WORK INSTRUCTION:
Give back the lines of the records exactly, starting at the first and ending at the one with "You are a GUI".

AVAILABLE DATA section start

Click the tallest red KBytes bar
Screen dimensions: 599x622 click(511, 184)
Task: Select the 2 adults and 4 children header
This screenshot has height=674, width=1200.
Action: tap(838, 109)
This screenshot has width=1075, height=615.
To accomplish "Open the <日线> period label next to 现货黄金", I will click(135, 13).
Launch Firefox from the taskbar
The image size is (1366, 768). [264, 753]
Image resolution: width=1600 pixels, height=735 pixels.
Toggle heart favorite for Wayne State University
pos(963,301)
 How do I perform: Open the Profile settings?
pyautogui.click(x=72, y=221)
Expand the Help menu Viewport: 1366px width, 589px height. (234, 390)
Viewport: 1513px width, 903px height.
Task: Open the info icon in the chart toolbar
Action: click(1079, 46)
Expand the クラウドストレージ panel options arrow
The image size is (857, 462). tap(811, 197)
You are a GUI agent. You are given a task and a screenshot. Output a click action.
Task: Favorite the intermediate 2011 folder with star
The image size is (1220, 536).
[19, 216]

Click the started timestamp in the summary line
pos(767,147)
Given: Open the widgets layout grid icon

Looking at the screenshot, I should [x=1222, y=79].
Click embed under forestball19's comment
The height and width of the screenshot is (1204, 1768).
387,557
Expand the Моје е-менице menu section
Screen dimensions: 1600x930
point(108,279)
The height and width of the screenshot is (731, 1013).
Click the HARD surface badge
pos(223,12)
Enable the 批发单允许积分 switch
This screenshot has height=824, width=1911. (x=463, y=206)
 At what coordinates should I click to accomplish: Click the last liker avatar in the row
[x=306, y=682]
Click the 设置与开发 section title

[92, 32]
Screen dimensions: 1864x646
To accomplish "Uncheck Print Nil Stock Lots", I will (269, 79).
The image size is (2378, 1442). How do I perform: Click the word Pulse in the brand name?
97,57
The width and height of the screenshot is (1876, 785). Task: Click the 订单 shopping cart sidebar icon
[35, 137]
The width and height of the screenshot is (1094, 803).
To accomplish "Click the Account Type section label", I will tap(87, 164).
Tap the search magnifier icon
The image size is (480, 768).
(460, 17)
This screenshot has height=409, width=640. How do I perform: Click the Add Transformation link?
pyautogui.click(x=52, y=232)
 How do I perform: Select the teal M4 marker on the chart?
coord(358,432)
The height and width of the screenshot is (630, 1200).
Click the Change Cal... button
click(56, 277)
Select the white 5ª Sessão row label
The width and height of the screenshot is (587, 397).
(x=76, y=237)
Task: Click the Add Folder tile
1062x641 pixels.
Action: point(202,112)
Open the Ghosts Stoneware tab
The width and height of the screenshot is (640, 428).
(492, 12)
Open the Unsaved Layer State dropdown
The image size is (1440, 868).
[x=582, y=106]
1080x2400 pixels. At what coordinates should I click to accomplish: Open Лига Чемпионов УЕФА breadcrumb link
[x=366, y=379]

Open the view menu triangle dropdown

AVAILABLE DATA section end

ANSWER BOX:
Click the tallest red KBytes bar
Screen dimensions: 599x622 click(511, 184)
Task: Select the 2 adults and 4 children header
This screenshot has height=674, width=1200.
Action: tap(838, 109)
This screenshot has width=1075, height=615.
To accomplish "Open the <日线> period label next to 现货黄金", I will click(135, 13).
Launch Firefox from the taskbar
The image size is (1366, 768). [264, 753]
Image resolution: width=1600 pixels, height=735 pixels.
Toggle heart favorite for Wayne State University
pos(963,301)
 How do I perform: Open the Profile settings?
pyautogui.click(x=72, y=221)
Expand the Help menu Viewport: 1366px width, 589px height. (234, 390)
Viewport: 1513px width, 903px height.
Task: Open the info icon in the chart toolbar
Action: click(1079, 46)
Expand the クラウドストレージ panel options arrow
The image size is (857, 462). tap(811, 197)
You are a GUI agent. You are given a task and a screenshot. Output a click action.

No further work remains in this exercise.